**GOAL OF THE EXERCISE**
Switch "footer" to "header" in the lines starting at the one containing "Given: Click the Aktualisieren link in footer" and ending at the end of the items, and give those lines back with everything else unchanged. Leave the pictures out.

**DATA PROVIDED**
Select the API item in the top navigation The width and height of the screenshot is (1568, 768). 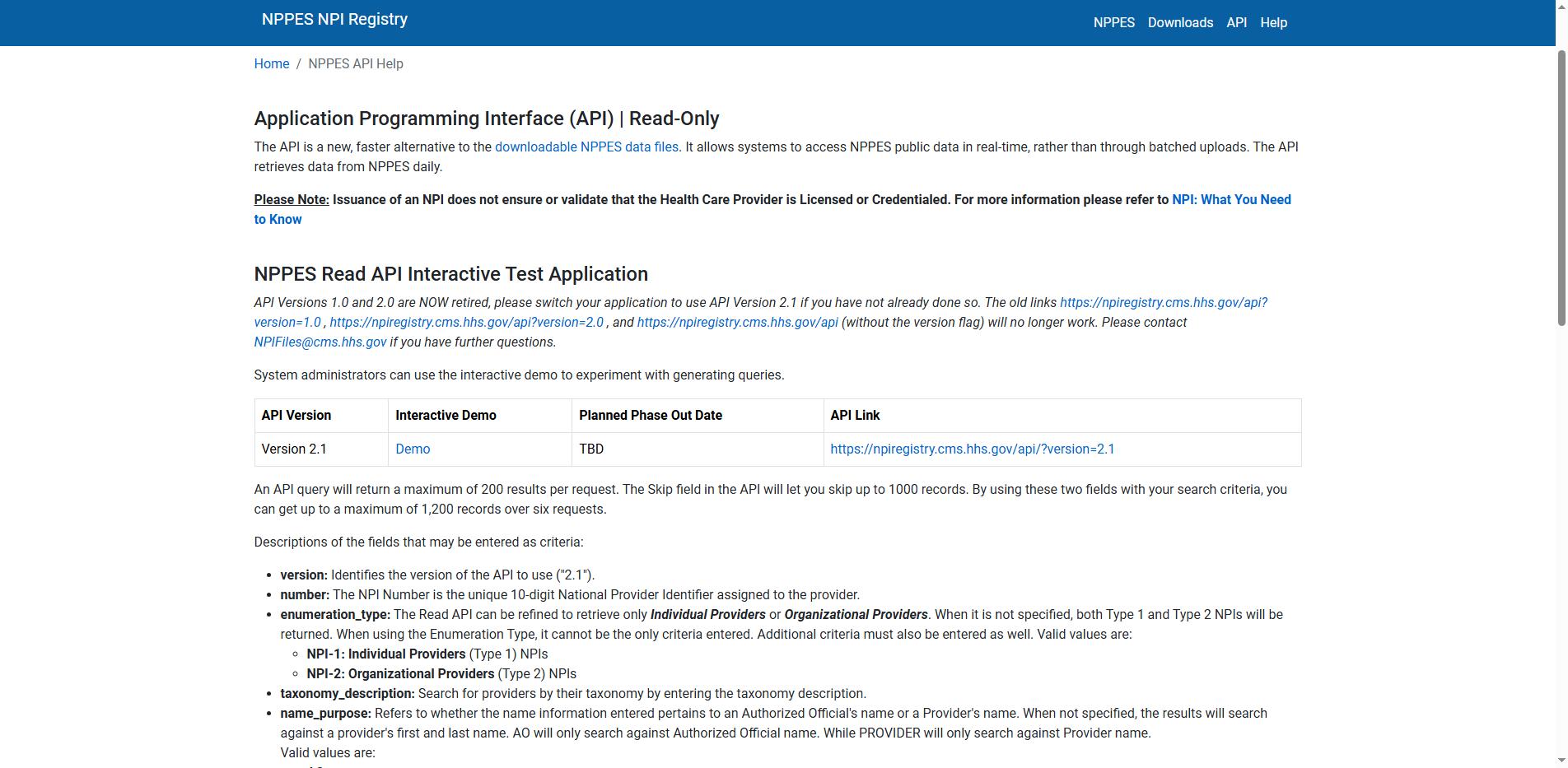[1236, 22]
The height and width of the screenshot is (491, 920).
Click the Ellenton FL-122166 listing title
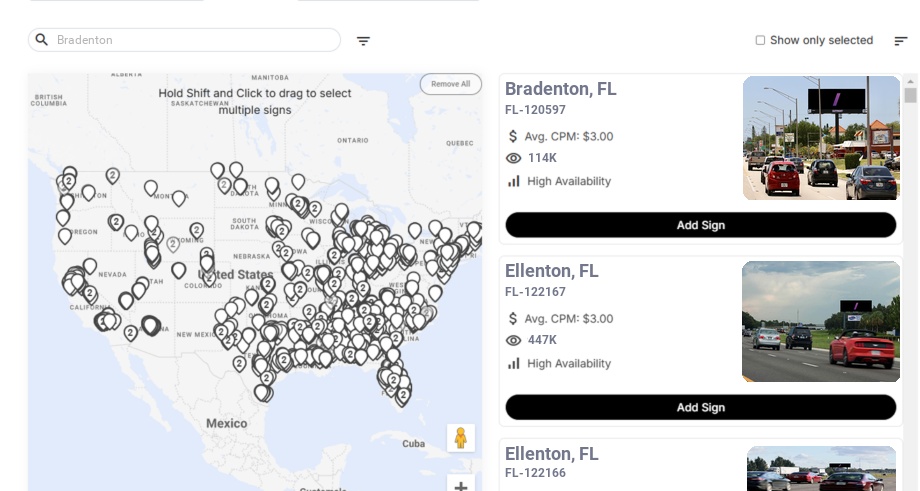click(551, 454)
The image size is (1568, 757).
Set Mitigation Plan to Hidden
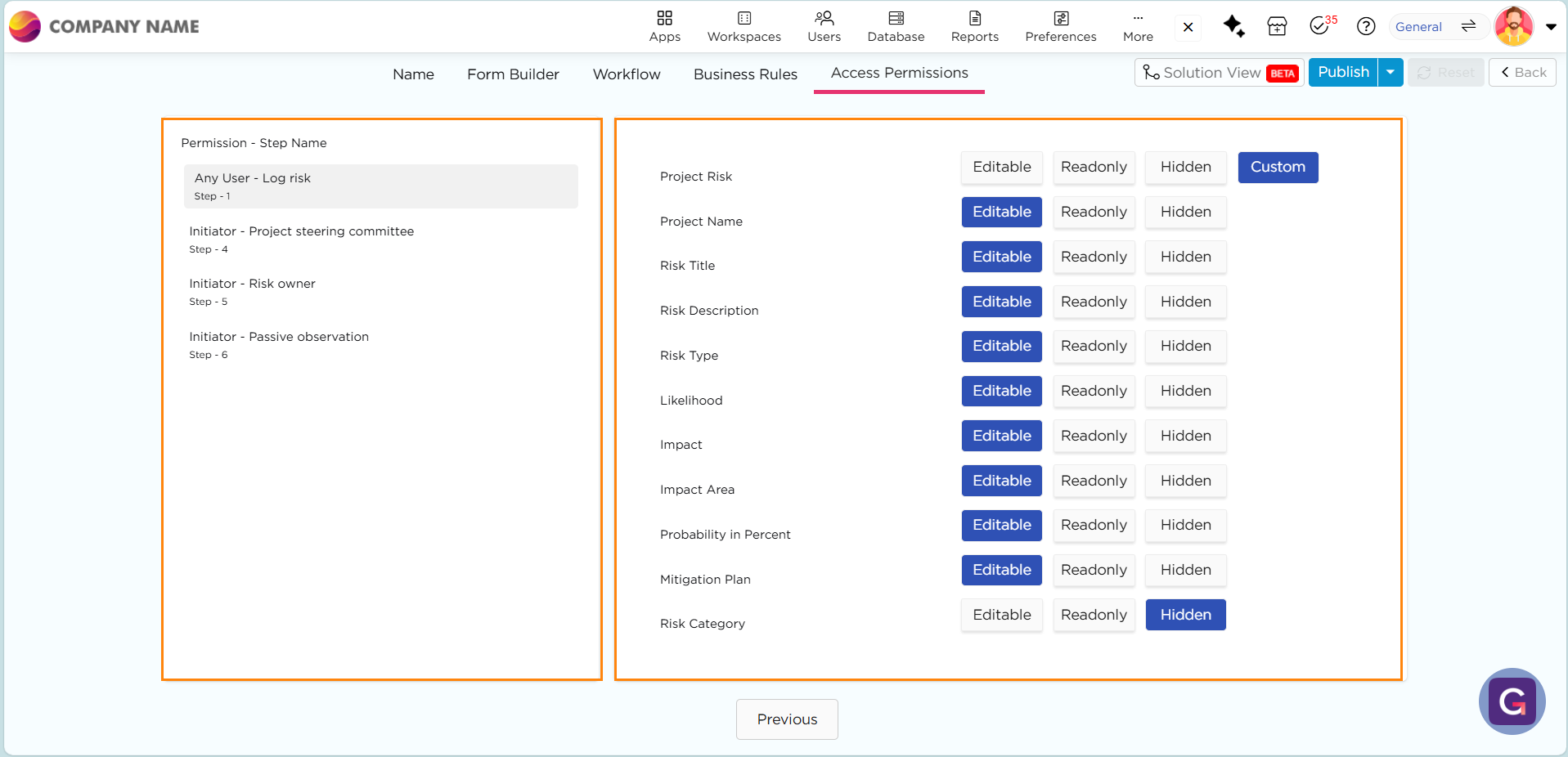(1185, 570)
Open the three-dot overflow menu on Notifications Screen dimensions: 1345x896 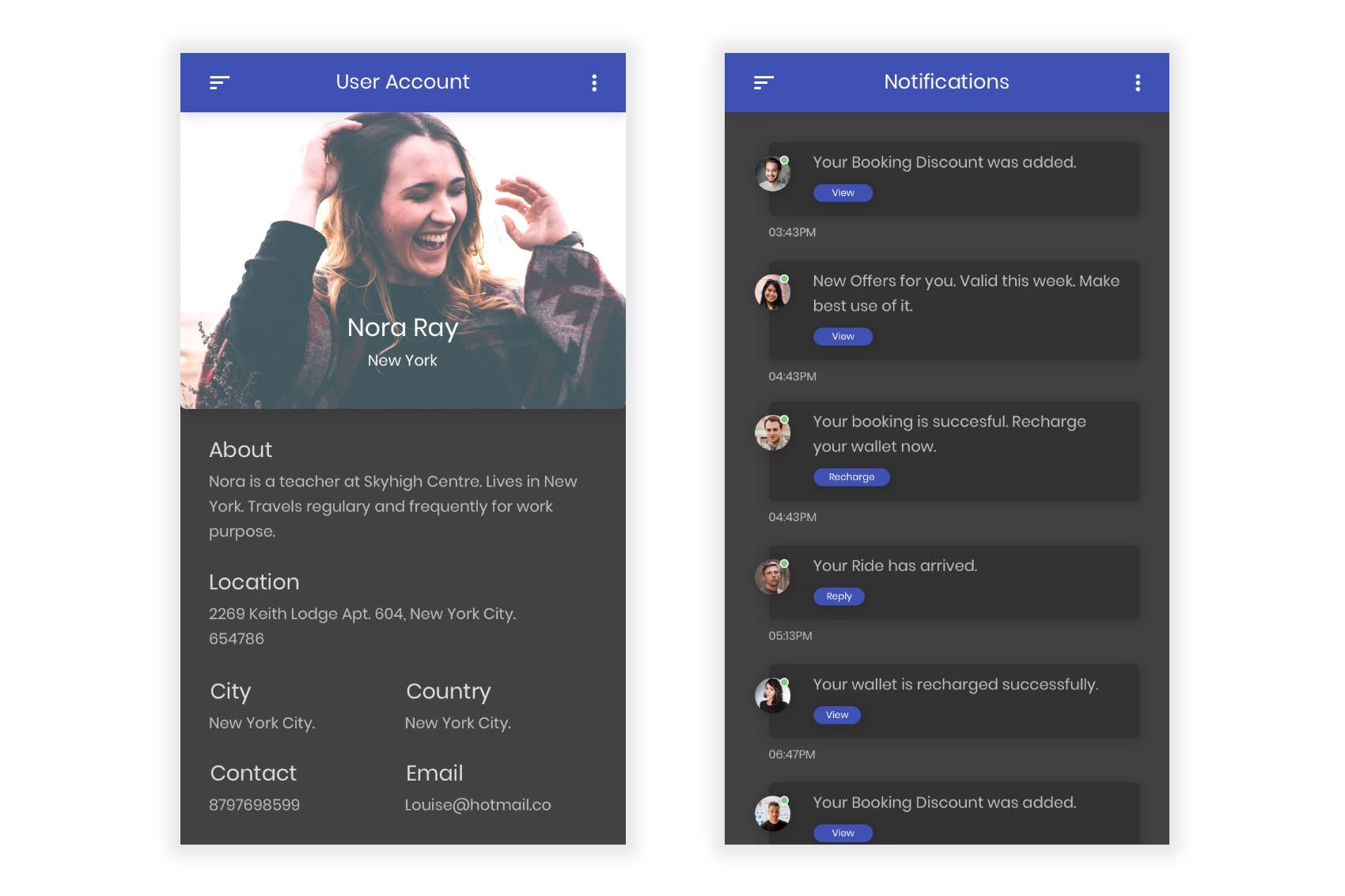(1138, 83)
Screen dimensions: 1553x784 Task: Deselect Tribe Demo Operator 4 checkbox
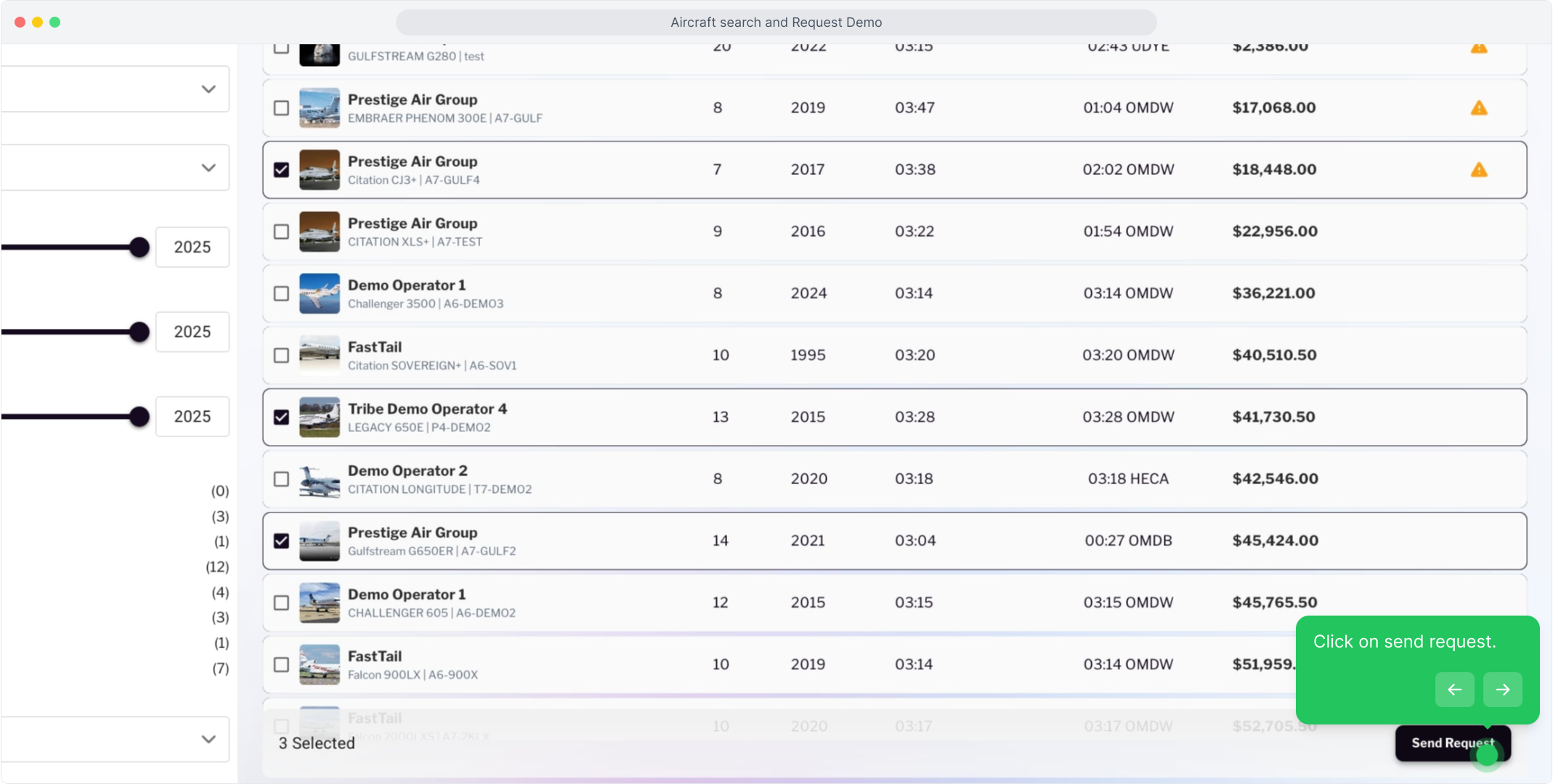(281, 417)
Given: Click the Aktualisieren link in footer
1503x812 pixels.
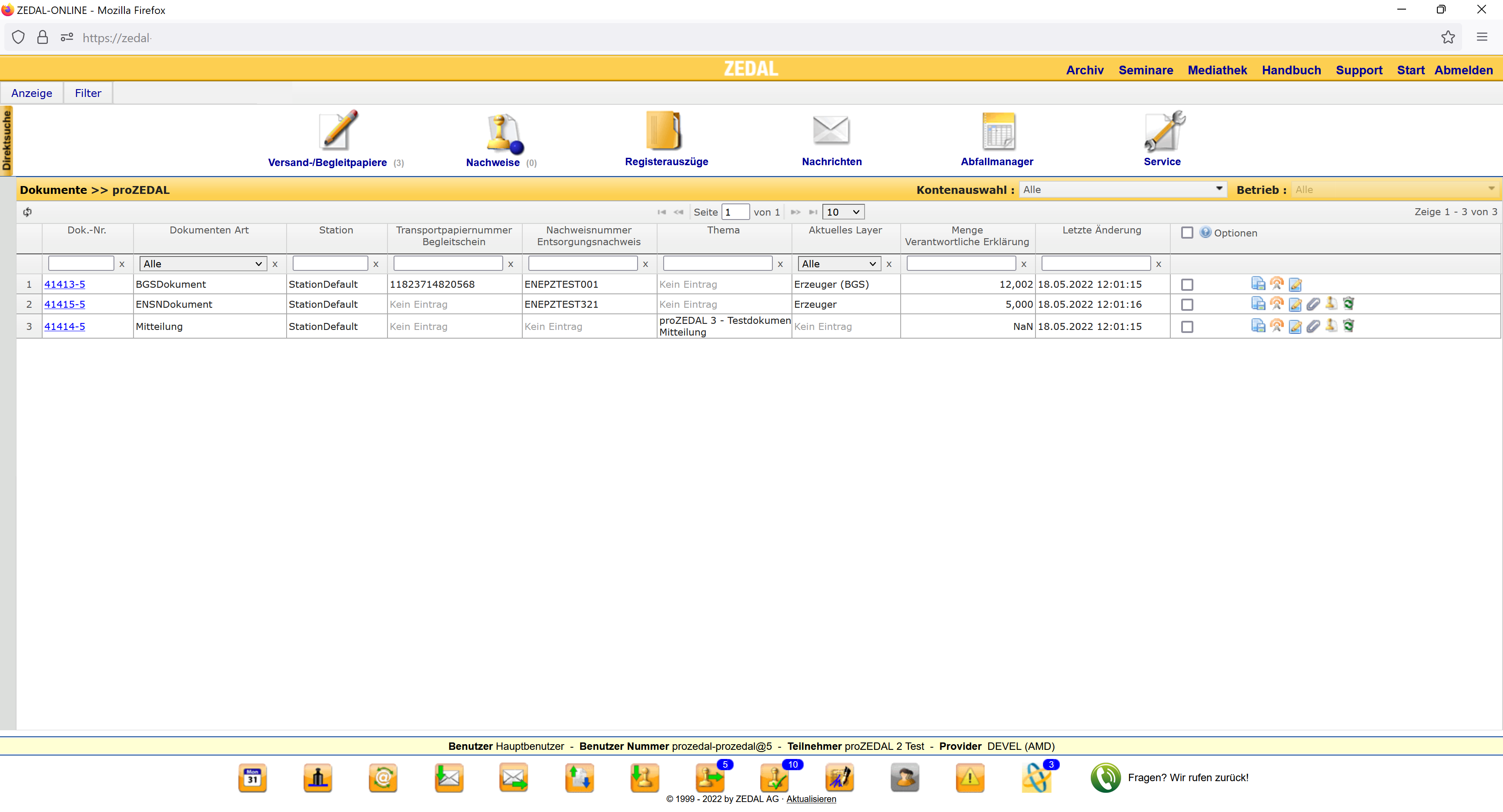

**COMPLETE RESPONSE**
Given: Click the Aktualisieren link in header
1503x812 pixels.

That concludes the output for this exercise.